| name | git-commit-convention |
| description | Create Git commits with a semi-detailed Conventional Commit message using heredoc input. Use when asked to commit current changes, draft commit text, or enforce repository commit style. |
Git Commit Convention
Overview
Create commits with:
- Conventional Commit subject line.
- Semi-detailed body (concise but informative).
- Heredoc commit input (
git commit -F - <<'EOF'), not -m.
Workflow
- Inspect pending changes with
git status --short.
- Review staged content with
git diff --staged --stat and git diff --staged.

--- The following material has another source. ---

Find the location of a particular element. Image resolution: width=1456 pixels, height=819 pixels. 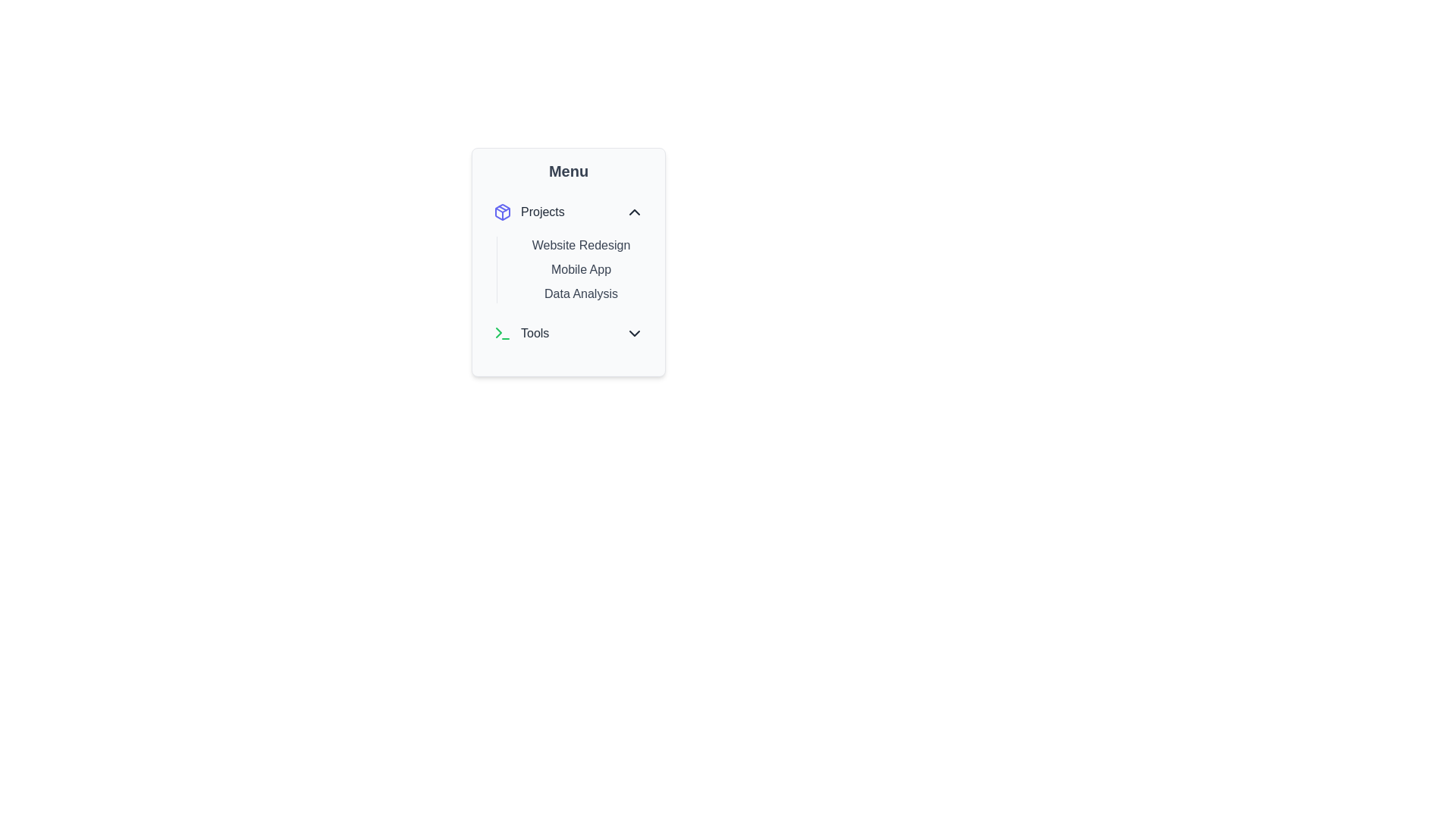

the chevron-up icon located to the right of the 'Projects' label is located at coordinates (634, 212).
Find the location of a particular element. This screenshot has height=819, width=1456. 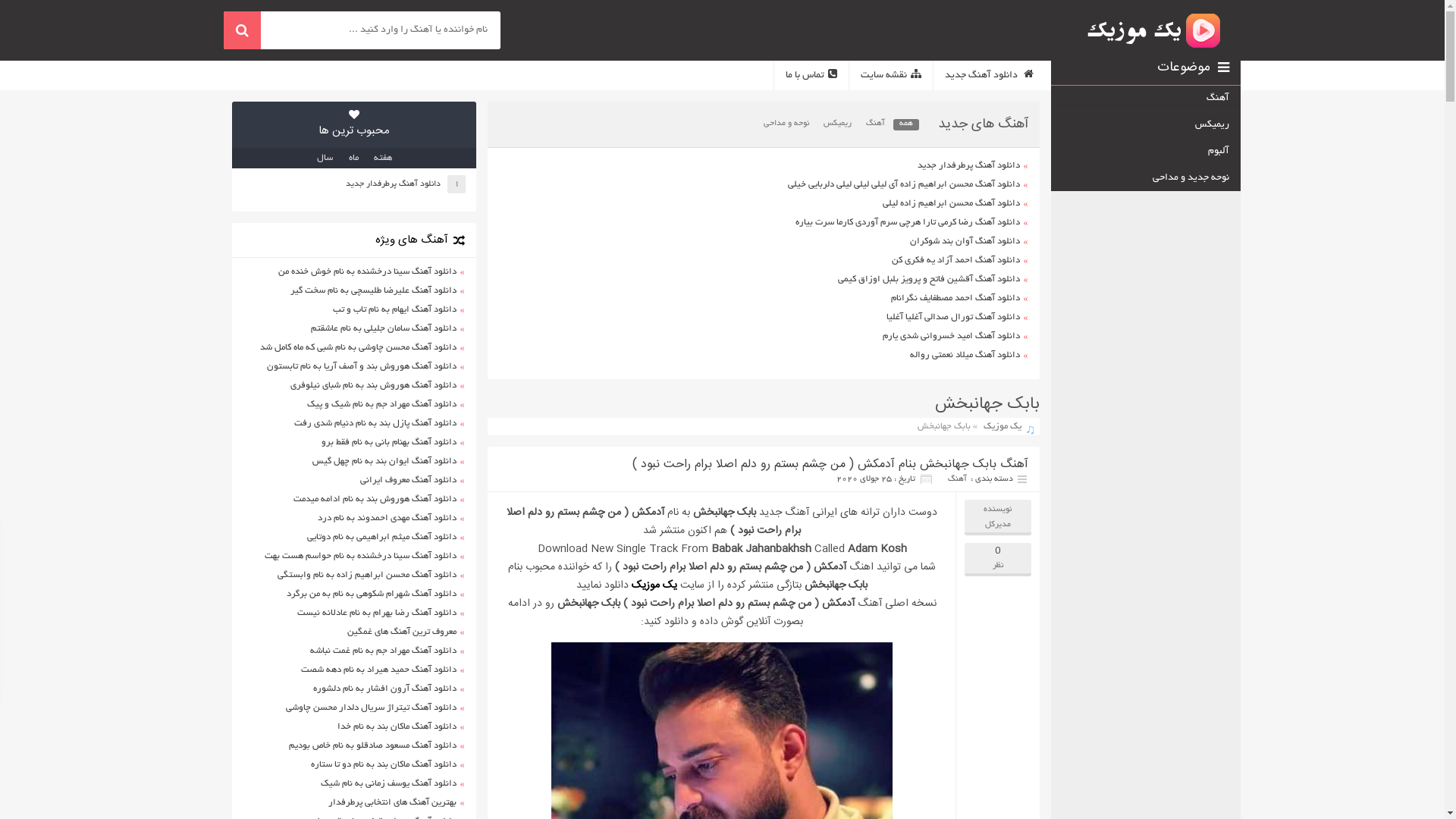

- If nothing is staged, stage the intended files (
git add <paths> or git add -A when explicitly appropriate).
- Choose commit type and optional scope from the staged diff.
- Commit with heredoc using the format below.
- Verify with
git show --stat --oneline -1.
Commit Format
First line:
<type>(<scope>): <summary>
- Scope is optional:
<type>: <summary>
Allowed common types:
feat, fix, refactor, docs, test, chore, ci, build, perf, style, revert
Subject rules:
- Imperative mood (
add, fix, update, not added/fixes).
- No trailing period.
- Keep concise (target <= 72 chars).
Body rules (semi-detailed):
- 2-4 bullet lines.
- Explain what changed and why it matters.
- Mention key files/components when useful.
- Avoid noisy implementation trivia.
Footer:
- Add only when needed (e.g.,
BREAKING CHANGE: ..., Refs: #123).
Heredoc Template
git commit -F - <<'EOF'
feat(scope): short imperative summary
- describe the primary change and intent
- capture a second meaningful implementation detail
- note impact, migration, or behavior change when relevant
EOF
Guardrails
- Do not use
git commit -m with this convention.
- Do not include secrets, tokens, or generated noise in commit bodies.
- Keep messages specific to staged changes only.